Around the world, 200 million people suffer from endometriosis

What is endometriosis

 Endometriosis is a systemic inflammatory disease affecting the whole body. Endometriosis is comprised of hormone responsive lesions which produce their own estrogen. It commonly occurs on the pelvic structures, causing severe pain, bowel, bladder, or other pelvic organ dysfunction, inflammation, scarring, adhesions (which are fibrous bands of dense tissue), organ dysfunction, immunologic abnormalities, endocrine alterations, and infertility. However, there are also extra-pelvic forms of endometriosis. These forms are particularly understudied, and more likely to be dismissed, but they are not rare as previously thought. Current research estimates that endometriosis also occurs in the chest cavity, lungs, and diaphragm, the liver, the stomach, the brain and brain stem, and the pelvic nerves including the sciatic nerve. Once thought of as a female only disease, endometriosis has also been located in persons with male phenotype, at the bladder, near the spermatic cord, epididymis, vas deferens, testes, prostate, and abdominal wall. Endometriosis lesions are NOT normal endometrium found elsewhere in the body.

Causes

  • One of the first theories was called Sampson’s Theory of Retrograde menstruation - this theory, that the cause of endometriosis is the result of   endometrium that traveled backwards onto the peritoneum (membrane lining of the abdomen) and ovaries, implanting there,  has been disproven.  We know that endometriosis is not comprised of actual endometrial cells that are back flowed and behaving abnormally.
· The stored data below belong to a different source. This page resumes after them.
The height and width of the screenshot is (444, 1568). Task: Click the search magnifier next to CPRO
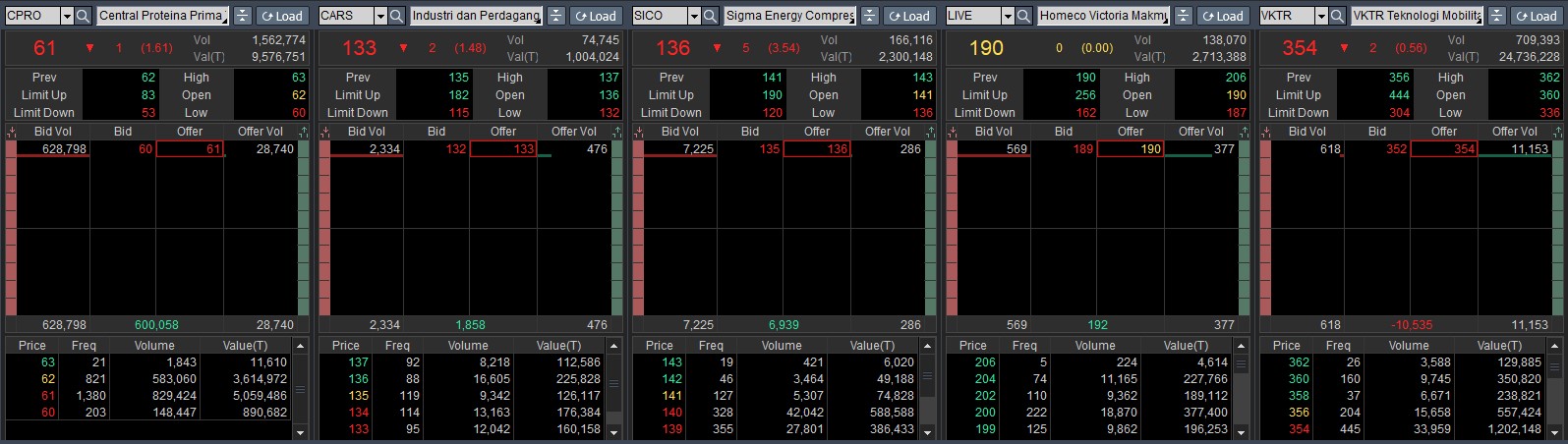coord(84,16)
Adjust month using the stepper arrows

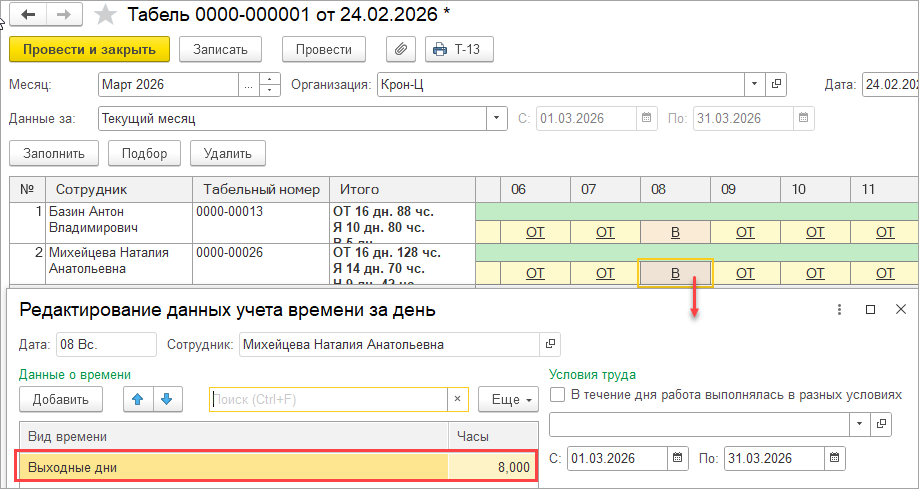click(270, 84)
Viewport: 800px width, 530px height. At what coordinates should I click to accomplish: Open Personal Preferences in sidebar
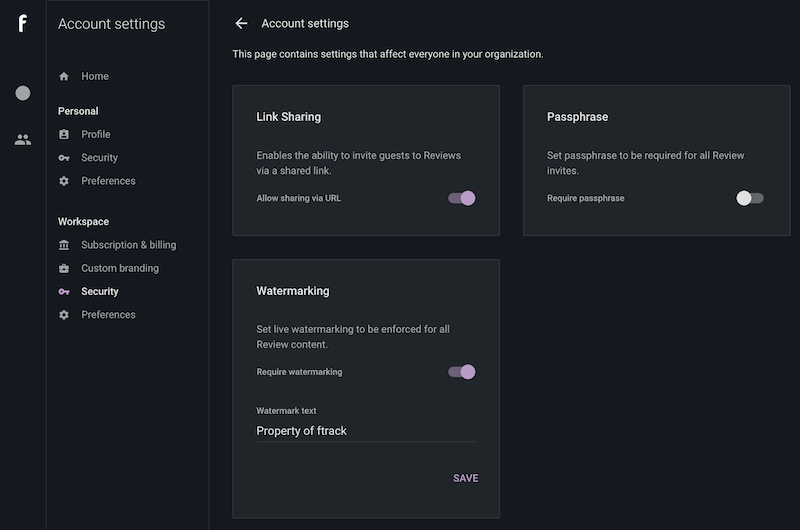(x=108, y=181)
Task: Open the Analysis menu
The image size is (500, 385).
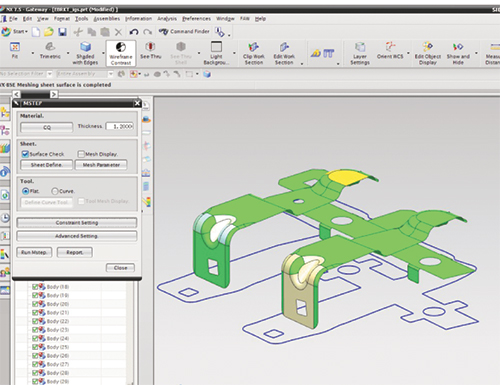Action: coord(167,19)
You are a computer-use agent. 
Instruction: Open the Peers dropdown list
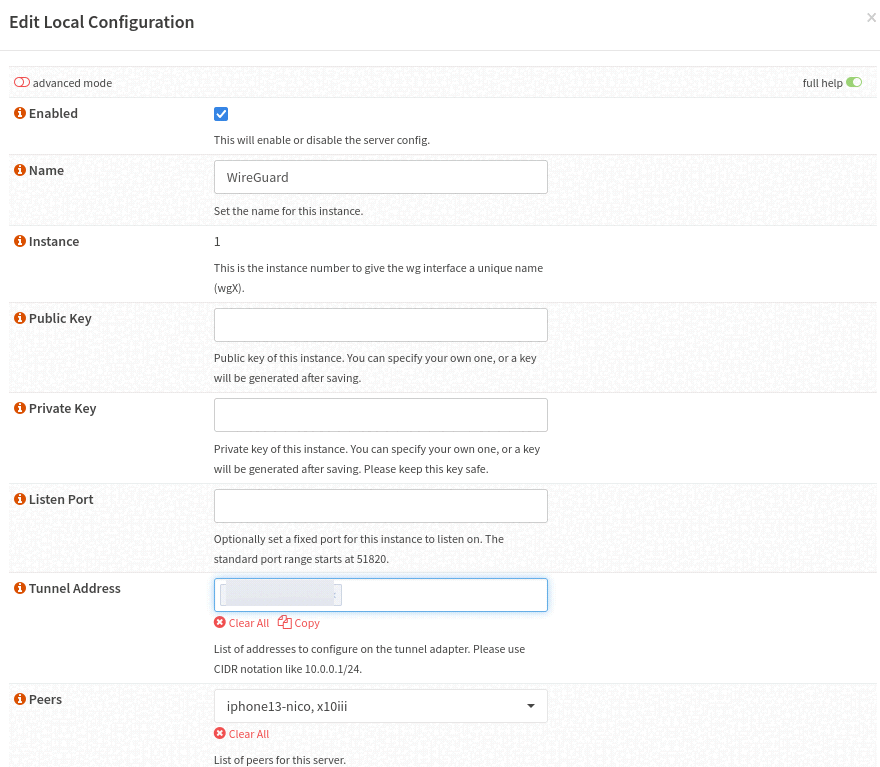click(380, 706)
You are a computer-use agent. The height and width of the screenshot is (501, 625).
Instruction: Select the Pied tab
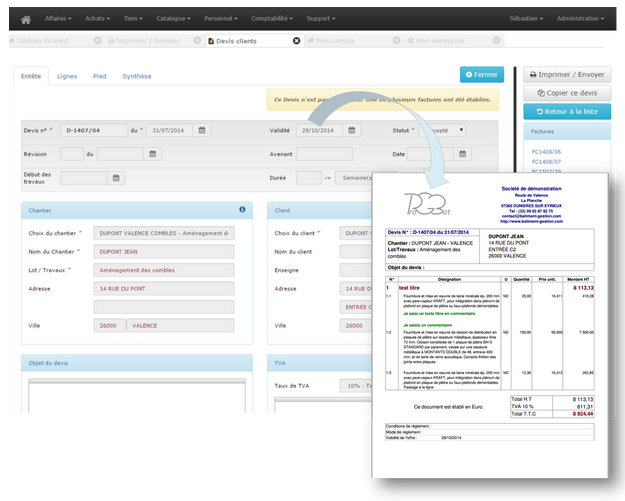click(x=100, y=76)
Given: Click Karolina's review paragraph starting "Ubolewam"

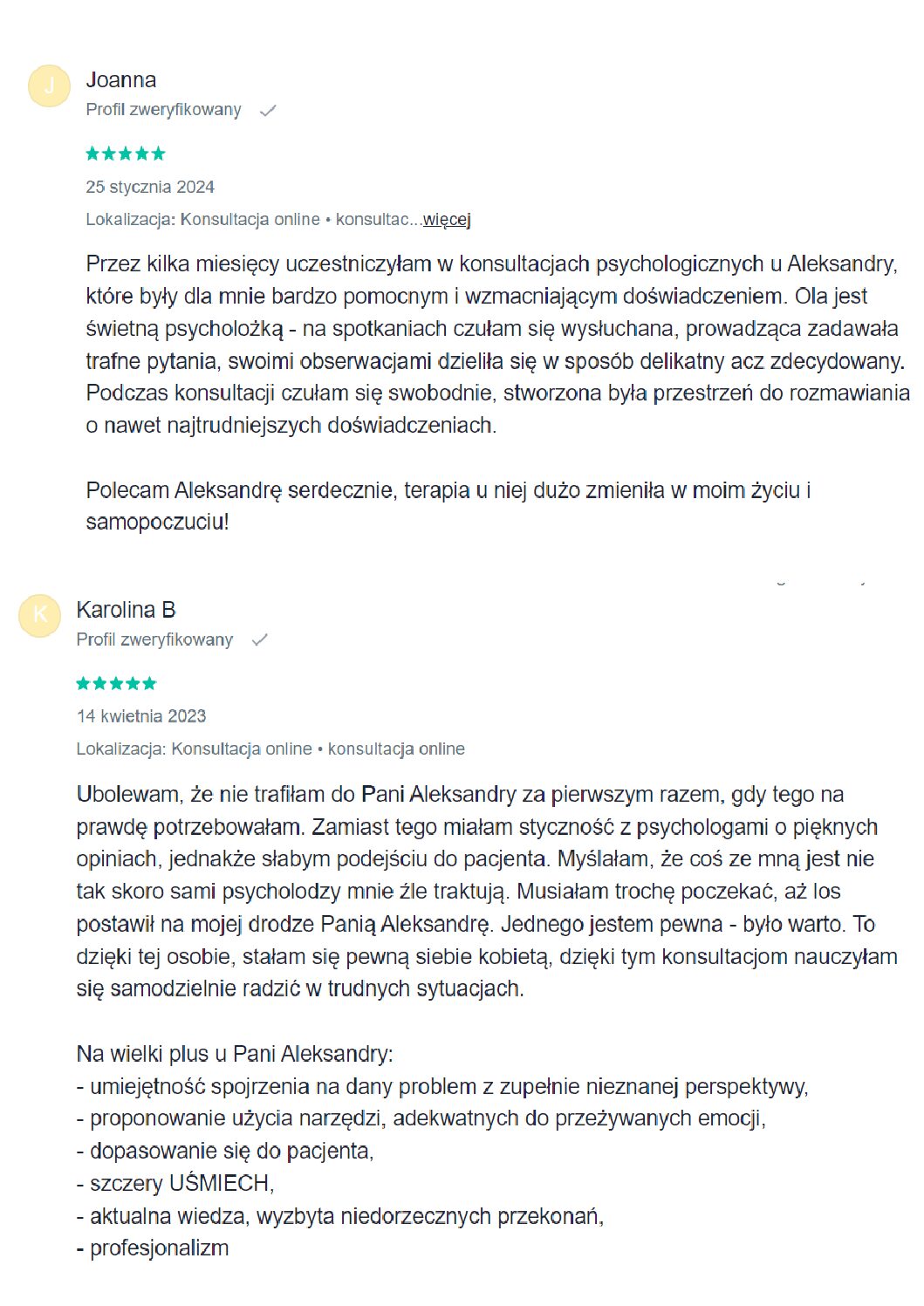Looking at the screenshot, I should [x=484, y=891].
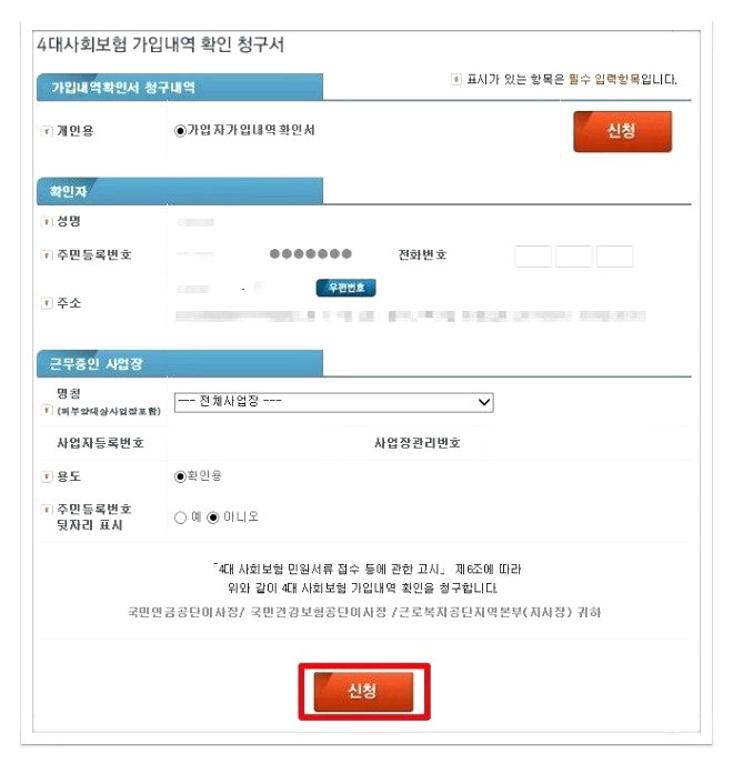This screenshot has width=733, height=764.
Task: Choose 아니오 for 주민등록번호 뒷자리 표시
Action: (213, 517)
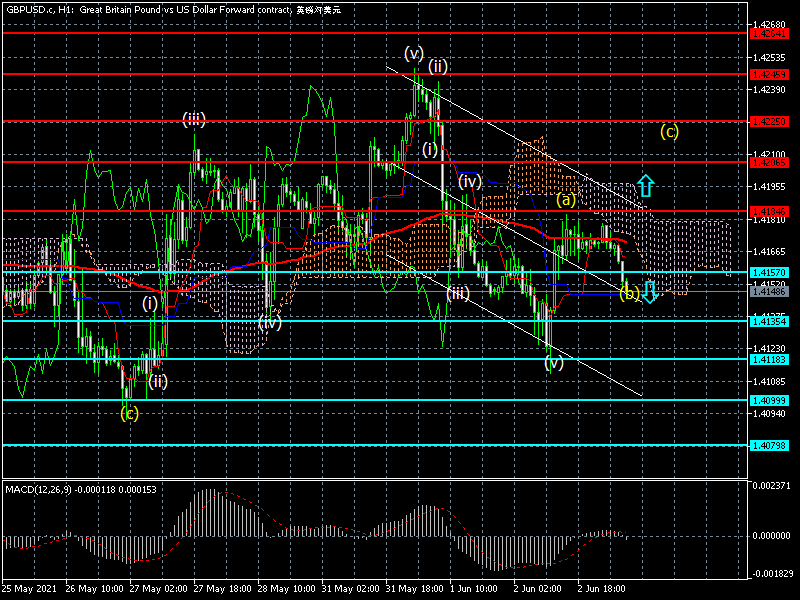The height and width of the screenshot is (600, 800).
Task: Select white (iii) label at May 27 high
Action: click(194, 119)
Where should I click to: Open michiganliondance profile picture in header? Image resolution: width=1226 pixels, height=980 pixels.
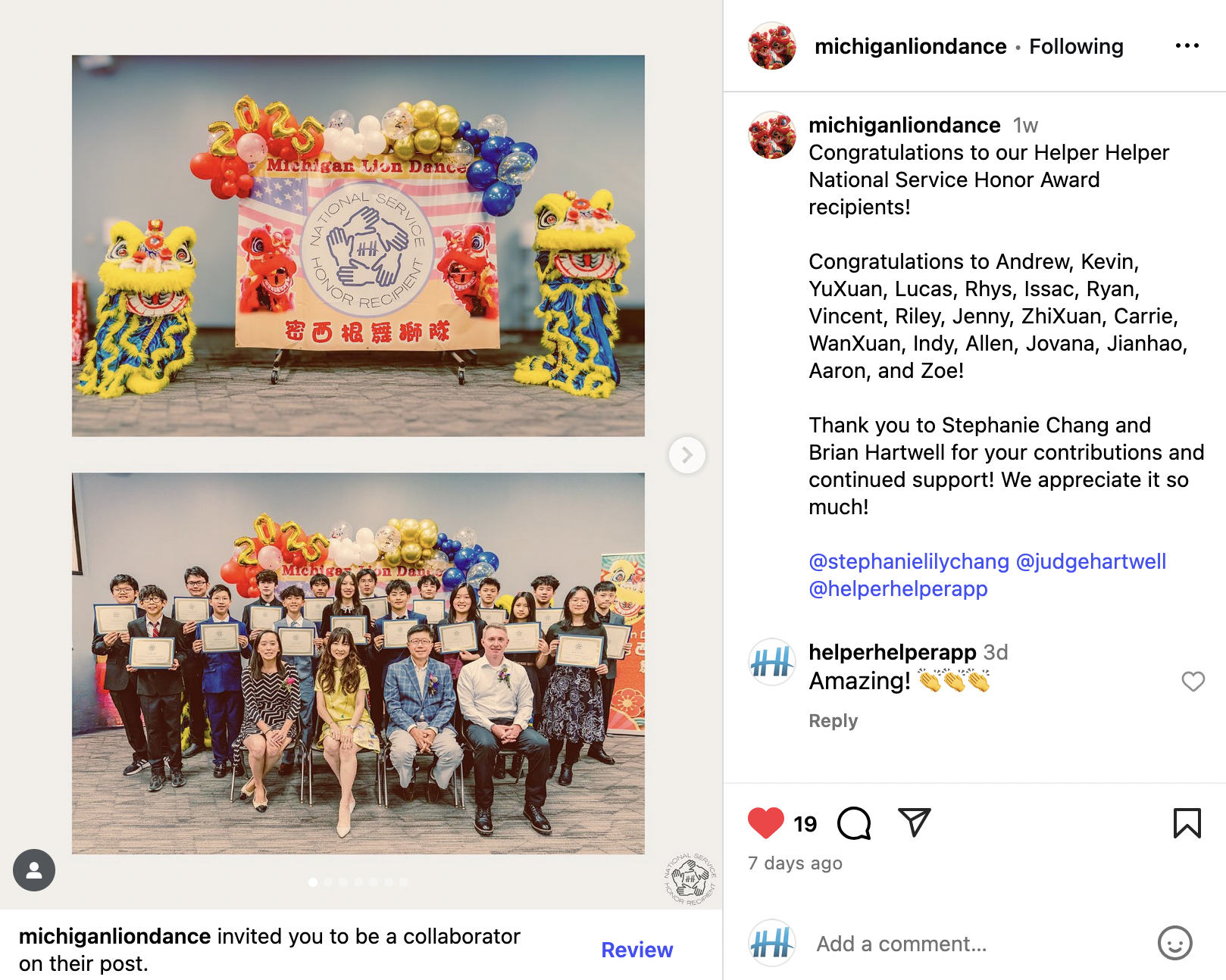point(771,46)
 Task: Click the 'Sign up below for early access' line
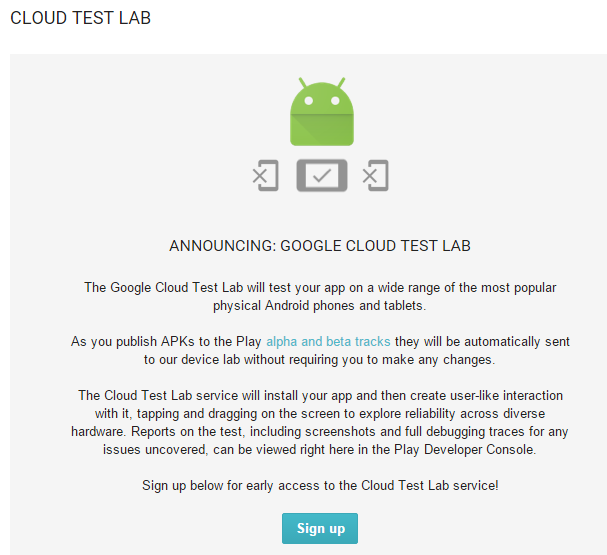click(x=320, y=485)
    Despite studies that have been done to disprove this theory, unfortunately it is often referred to when explaining endo, confusing the public’s understanding of the disease. It’s essential that we understand there are various factors that contribute to the disease pathophysiology and pathogenesis, because this misinformation most often leads to failed concepts of treatment like hysterectomy, drug therapy, and incomplete surgery.

  • Another, more promising, theory is a form of immunologic dysfunction which allows for endometriosis lesions to take hold. Though immune dysfunction may play a role in lesion development, endometriosis is not considered an auto-immune disease. It may be linked to several auto-immune disorders and share an underlying pathophysiology.  Sometimes the immune dysfunction is explained as Apoptosis Suppression  (the inability of the immune system to destroy ‘foreign/enemy cells’.  Endo produces inflammatory cytokines and other immune factors that inflame and promote growth of the lesions. It also shares many features with other immune diseases such as lupus and rheumatoid arthritis, including angiogenesis, or the ability of the lesions to establish a blood supply.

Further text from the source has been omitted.